Heike JUNG : Je crois que l'aspect de la police est un aspect que nous avons probablement trop négligé mais je suis sûr que Monsieur Jacquot a déjà pris note en vue de l'organisation d'une prochaine rencontre, parce que dans un débat sur l'indépendance du Parquet et du Ministère public, cette question devrait être un point de mire. En ce qui concerne la fameuse question de couper les liens entre le Garde des Sceaux et le Ministère public, il faut distinguer deux questions : la question d'égalité des justiciables et la question de la responsabilité pour la politique criminelle. Ces deux questions sont peut-être liées, mais elles ne sont pas forcément identiques. Parce que l'on peut très bien concevoir en ce qui concerne la politique générale une collégialité de Procureurs Généraux qui garantissent l'égalité. Mais on peut certainement se demander si cette collégialité est dans un système particulier l'instance compétente d'un point de vue constitutionnel en ce qui concerne la formation d'une politique criminelle.
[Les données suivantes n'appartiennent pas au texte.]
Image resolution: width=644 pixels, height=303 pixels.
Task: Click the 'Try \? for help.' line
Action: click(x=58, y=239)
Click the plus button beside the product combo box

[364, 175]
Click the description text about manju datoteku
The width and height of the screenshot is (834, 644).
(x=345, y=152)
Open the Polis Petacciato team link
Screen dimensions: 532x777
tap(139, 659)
Moi je suis d'avis que les ministres de la justice devraient garder cette compétence de concrétiser la politique criminelle par voie de circulaire. Et je crois qu'on peut très bien distinguer entre cette voie de circulaire et le traitement d'un cas individuel. Parce que cette voie de circulaire est une démarche qui doit être publique. On peut discuter sur la circulaire, la critiquer ; c'est quand même une base de poids, tandis que l'instruction dans un cas individuel, c'est à mon avis une démarche très individualisée qui, même si elle est faite par écrit, n'est pas tellement publique. C'est-à-dire que je suis toujours d'avis - même en Allemagne, on discute cette question parce qu'on discute là aussi ces problèmes d'indépendance du Parquet -, je suis d'avis qu'on peut distinguer entre la directive générale et l'instruction concrète. Il y a des problèmes, bien sûr, mais donnez-moi un domaine où il n'y a pas de problème de distinction.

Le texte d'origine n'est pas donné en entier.